**EXERCISE GOAL:**
Can you rewrite the lines below with every "coordinates" replaced by "position", leaving everything else unchanged and the pictures out?

::::

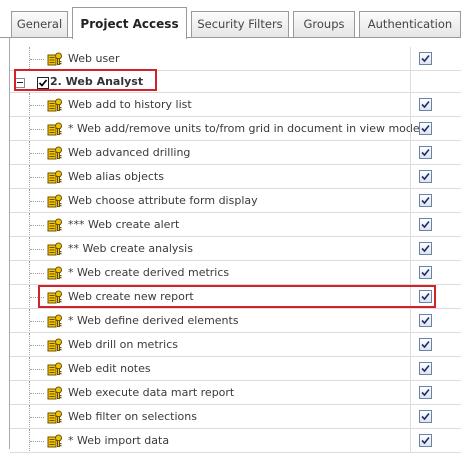 The height and width of the screenshot is (453, 461). I want to click on group-checkbox, so click(43, 83).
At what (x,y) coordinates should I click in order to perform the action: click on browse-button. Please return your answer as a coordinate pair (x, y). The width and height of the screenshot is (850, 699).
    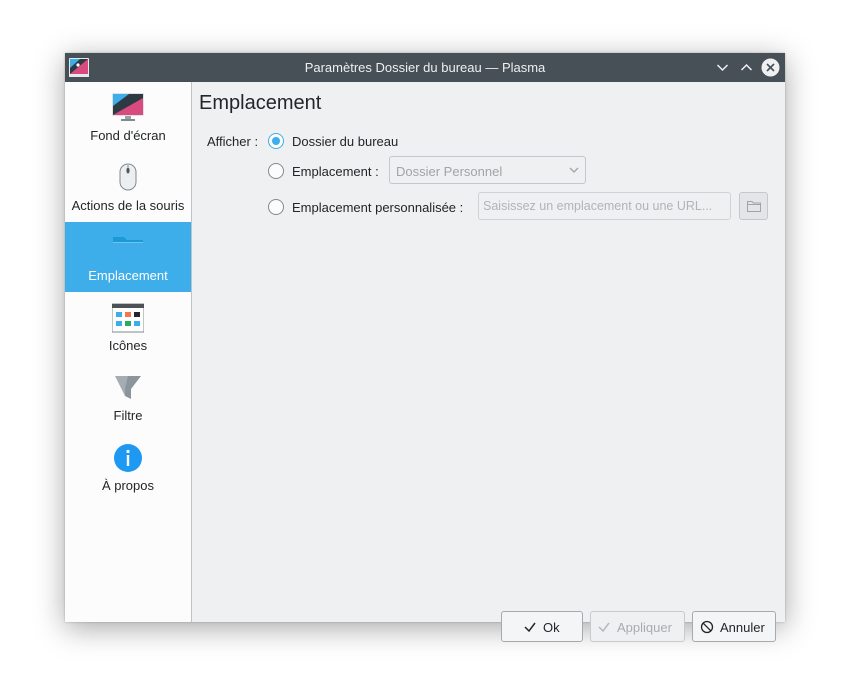
    Looking at the image, I should click on (754, 206).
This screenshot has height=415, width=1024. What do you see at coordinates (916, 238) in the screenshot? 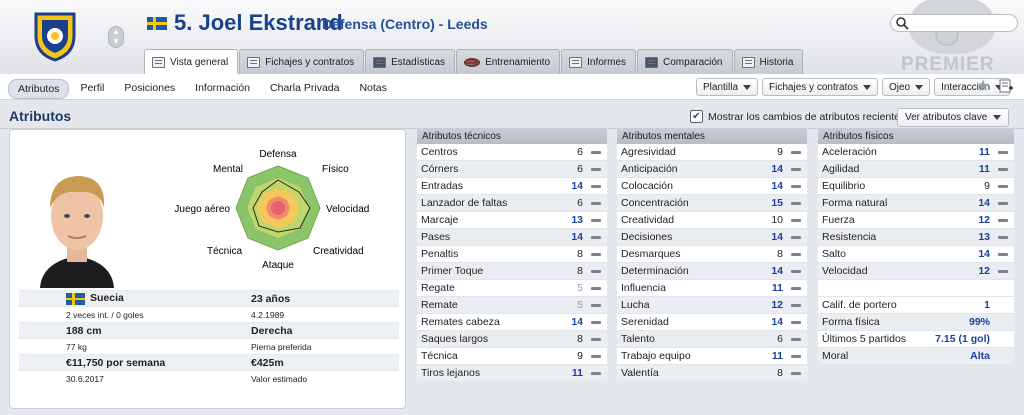
I see `attribute-row: Resistencia 13` at bounding box center [916, 238].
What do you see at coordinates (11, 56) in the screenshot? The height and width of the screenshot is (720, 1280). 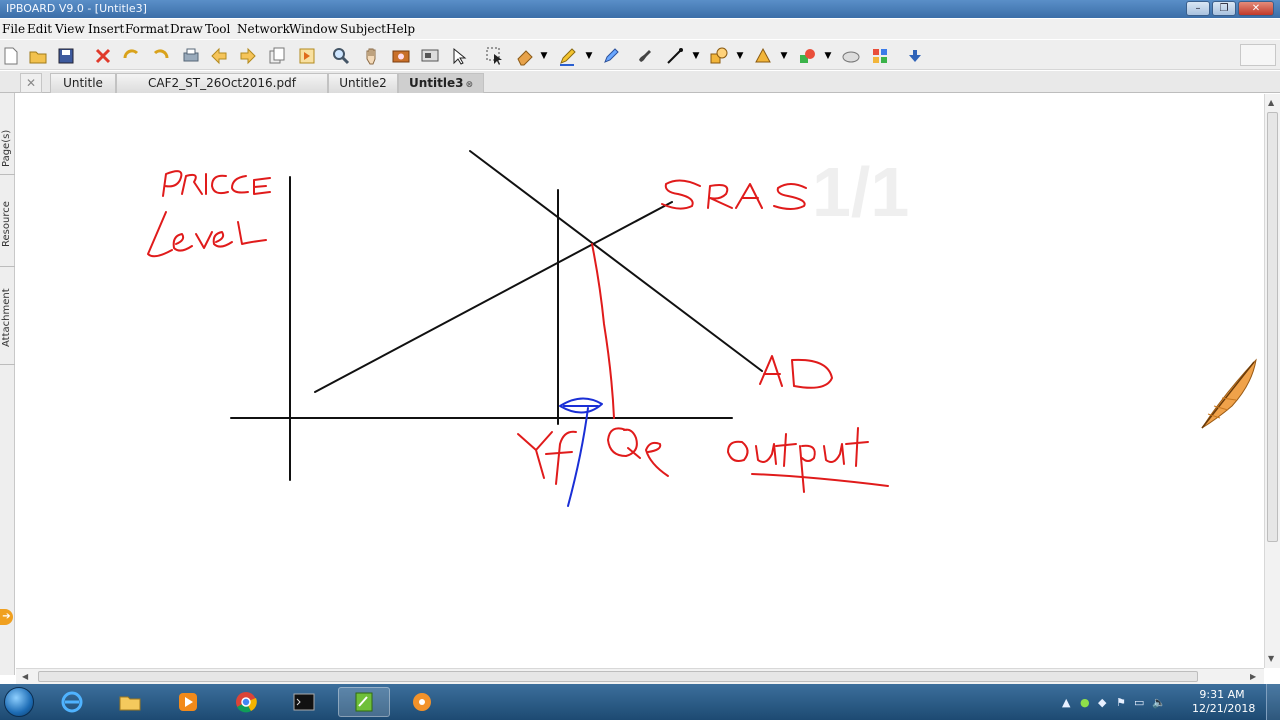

::::

**RESPONSE BELOW:**
 The height and width of the screenshot is (453, 461). I want to click on group-checkbox, so click(43, 83).
At what (x,y) position should I click in order to perform the action: click on browse-button. Please return your answer as a coordinate pair (x, y). The width and height of the screenshot is (850, 699).
    Looking at the image, I should click on (754, 206).
This screenshot has height=415, width=1024. What do you see at position (916, 238) in the screenshot? 
I see `attribute-row: Resistencia 13` at bounding box center [916, 238].
What do you see at position (11, 56) in the screenshot? The height and width of the screenshot is (720, 1280). 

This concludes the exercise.